IFRS 16 : Contrats locatifs, bien se préparer aux nouvelles normes comptables

Différents changements radicaux apportés à la façon dont sont comptabilisés les actifs en location vont amener les entreprises à prendre certaines mesures bien plus tôt que prévu.

Ces nouvelles règles, dont l’entrée en vigueur est fixée au 1er janvier 2019, vont en effet obliger les entreprises à inscrire au bilan la valeur des contrats de location en tant que passif. Pour anticiper l’impact de cette nouvelle norme sur les comptes consolidés et réaliser des comparaisons par rapport à l’exercice precedent, les entreprises devront être prêtes dès le 1er janvier 2018.

L’incident Borders

L’origine de la nouvelle réglementation remonte aux problèmes rencontrés en 2011 par la chaîne de libraires Borders qui, à l’époque, cherchait de nouveaux financements auprès d’investisseurs, mais sans révéler le montant du passif associé à ses contrats de location.

À la mise en faillite de Borders, il s’est avéré que ces contrats totalisaient quelque 2,8 milliards de dollars non-inscrits au bilan, soit environ sept fois la dette déclarée de l’entreprise.

Publiée sous l’appellation IFRS1 16, cette règle a été élaborée par l’IASB2 en vue d’une application homogène au niveau international. Cette évolution devrait permettre aux investisseurs d’évaluer les performances financières d’entreprises cotées en bourse par rapport à celles d’autres entreprises à travers le monde, à périmètre comparable.

Plus précisément, dans le cas des sociétés d’investissement immobilier cotées (REIT3), la norme IFRS 16 (ainsi que FASB ASC 842 aux États-Unis) impose aux preneurs (lessee) un modèle comptable unique qui les oblige à gérer en permanence un inventaire des biens en location, à comptabiliser les actifs et les passifs, à inscrire au bilan les droits d’utilisation (actifs) ainsi qu’à publier d’autres informations supplémentaires.

Augmentation accrue des tâches administratives

Ces changements sont susceptibles d’augmenter sensiblement la charge de travail administrative des entreprises jusqu’à la date limite du 1er janvier 2019. Le détail des contrats de location (baux) est souvent stocké sous forme imprimée, ce qui signifie que les données devront d’abord être extraites, puis saisies dans des applications financières pour y être traitées.

Dans le cas de grandes entreprises comme celles du CAC 40, il s’agit d’une tâche considérable et les montants correspondants à inscrire peuvent se chiffrer en milliards de dollars.
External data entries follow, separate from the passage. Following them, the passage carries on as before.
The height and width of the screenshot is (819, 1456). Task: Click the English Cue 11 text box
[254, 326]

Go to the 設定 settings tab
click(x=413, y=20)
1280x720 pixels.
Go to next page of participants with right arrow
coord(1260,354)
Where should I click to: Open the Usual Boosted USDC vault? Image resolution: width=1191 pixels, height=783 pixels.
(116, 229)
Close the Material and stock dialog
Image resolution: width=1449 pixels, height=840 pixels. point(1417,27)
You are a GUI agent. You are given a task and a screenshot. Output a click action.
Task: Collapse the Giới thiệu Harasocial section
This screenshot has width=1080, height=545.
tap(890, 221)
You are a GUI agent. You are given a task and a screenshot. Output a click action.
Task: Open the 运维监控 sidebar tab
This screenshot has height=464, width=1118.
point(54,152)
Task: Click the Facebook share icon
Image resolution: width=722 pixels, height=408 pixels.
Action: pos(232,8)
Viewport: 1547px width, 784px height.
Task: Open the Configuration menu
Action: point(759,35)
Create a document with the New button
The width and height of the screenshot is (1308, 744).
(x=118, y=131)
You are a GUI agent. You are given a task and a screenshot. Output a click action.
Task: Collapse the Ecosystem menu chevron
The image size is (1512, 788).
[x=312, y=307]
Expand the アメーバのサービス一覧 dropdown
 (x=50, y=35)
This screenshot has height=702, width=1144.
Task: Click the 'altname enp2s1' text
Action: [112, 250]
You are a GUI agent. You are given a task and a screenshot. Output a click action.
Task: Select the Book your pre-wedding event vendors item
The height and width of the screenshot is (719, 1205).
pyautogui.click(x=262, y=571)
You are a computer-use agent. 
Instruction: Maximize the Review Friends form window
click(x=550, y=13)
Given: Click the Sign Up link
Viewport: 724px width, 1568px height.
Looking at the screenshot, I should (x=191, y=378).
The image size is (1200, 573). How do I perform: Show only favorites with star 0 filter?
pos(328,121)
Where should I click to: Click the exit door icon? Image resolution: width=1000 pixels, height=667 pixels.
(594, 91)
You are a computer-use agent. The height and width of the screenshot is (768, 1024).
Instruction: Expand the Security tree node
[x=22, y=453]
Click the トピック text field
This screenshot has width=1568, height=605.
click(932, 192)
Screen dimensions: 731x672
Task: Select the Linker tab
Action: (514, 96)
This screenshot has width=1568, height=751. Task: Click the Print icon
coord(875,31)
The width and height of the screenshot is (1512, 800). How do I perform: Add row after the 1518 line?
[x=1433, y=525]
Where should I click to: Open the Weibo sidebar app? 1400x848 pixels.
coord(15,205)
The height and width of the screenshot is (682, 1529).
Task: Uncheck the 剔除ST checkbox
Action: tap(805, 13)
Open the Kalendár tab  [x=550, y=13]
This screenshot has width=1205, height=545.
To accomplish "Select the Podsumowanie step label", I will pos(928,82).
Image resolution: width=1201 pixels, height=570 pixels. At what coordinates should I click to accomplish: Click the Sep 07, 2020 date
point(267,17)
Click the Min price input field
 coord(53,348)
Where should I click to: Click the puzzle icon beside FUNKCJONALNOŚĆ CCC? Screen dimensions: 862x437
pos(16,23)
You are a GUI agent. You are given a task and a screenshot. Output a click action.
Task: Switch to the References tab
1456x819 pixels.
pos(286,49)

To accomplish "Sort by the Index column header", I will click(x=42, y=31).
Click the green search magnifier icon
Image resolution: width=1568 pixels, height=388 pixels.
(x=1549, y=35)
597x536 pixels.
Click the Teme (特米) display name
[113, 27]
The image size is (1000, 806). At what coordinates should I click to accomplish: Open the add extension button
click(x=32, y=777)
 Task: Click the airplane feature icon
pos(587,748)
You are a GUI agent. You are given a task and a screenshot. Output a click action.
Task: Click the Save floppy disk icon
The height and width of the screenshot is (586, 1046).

Des milliers de baux devront être passés au peigne fin, et les détails pertinents ajoutés aux bilans. Concernant les petites entreprises, cette tâche sera forcément moins importante, mais les exigences seront les mêmes. Les détails correspondants à tous les contrats de location « hors livre » devront être portés au bilan en tant que passif.

Cette norme introduira une volatilité sans précédent dans les états financiers, les passifs de location-financement (lease liabilities) et les charges locatives (lease expenses). Lorsque des contrats de location clés sont renouvelés ou remplacés, le passif augmentera du jour au lendemain et les intérêts débiteurs au fil des années suivantes.

En modélisant votre portefeuille avec Anaplan et en anticipant le renouvellement ou le remplacement de la plupart des contrats de location (il est également possible de ne pas renouveler des contrats individuels), vous verrez quel sera l’impact de la norme comptable au fil du temps. Ce qui vous permettra de prendre sans attendre les décisions qui optimiseront ultérieurement votre situation financière et la communication de vos comptes.

Améliorer la transparence

Par nature, les nouvelles exigences portant sur la façon dont les contrats de location sont portés au bilan seront un gage de transparence accrue pour les entreprises et les investisseurs. Elles permettront d’éliminer les hypothèses jusqu’alors de rigueur pour évaluer les obligations liées aux contrats de location.

Ces changements faciliteront également les comparaisons entre les entreprises qui ont choisi la location de certains actifs et celles qui ont privilégié l’acquisition. Il est peu probable qu’elles modifient leur stratégie, mais la lecture de leurs livres sera plus claire.

« Anaplan aide les entreprises à réduire les tâches administratives et limiter les risques de non-conformité en mettant à leur disposition une plateforme d’intégration et d’agrégation des données qui expose les informations issues de systèmes multiples », a commenté Edouard Fourcade, Managing Director Anaplan EMEA. « Nous accompagnons déjà un certain nombre d’entreprises en Europe et dans le monde entier et les aidons à se conformer aux nouvelles normes ».

Une échéance qui approche

Si les nouvelles règles ne sont pas obligatoires avant janvier 2019, les entreprises doivent se préparer en amont. Dans de nombreux cas, elles sont tenues d’établir des comparaisons par rapport à l’exercice précédent, de sorte qu’un système permettant d’inscrire au bilan les détails relatifs aux obligations locatives doit être en place d’ici au 1er janvier 2018. En résumé, les préparatifs doivent débuter le plus tôt possible.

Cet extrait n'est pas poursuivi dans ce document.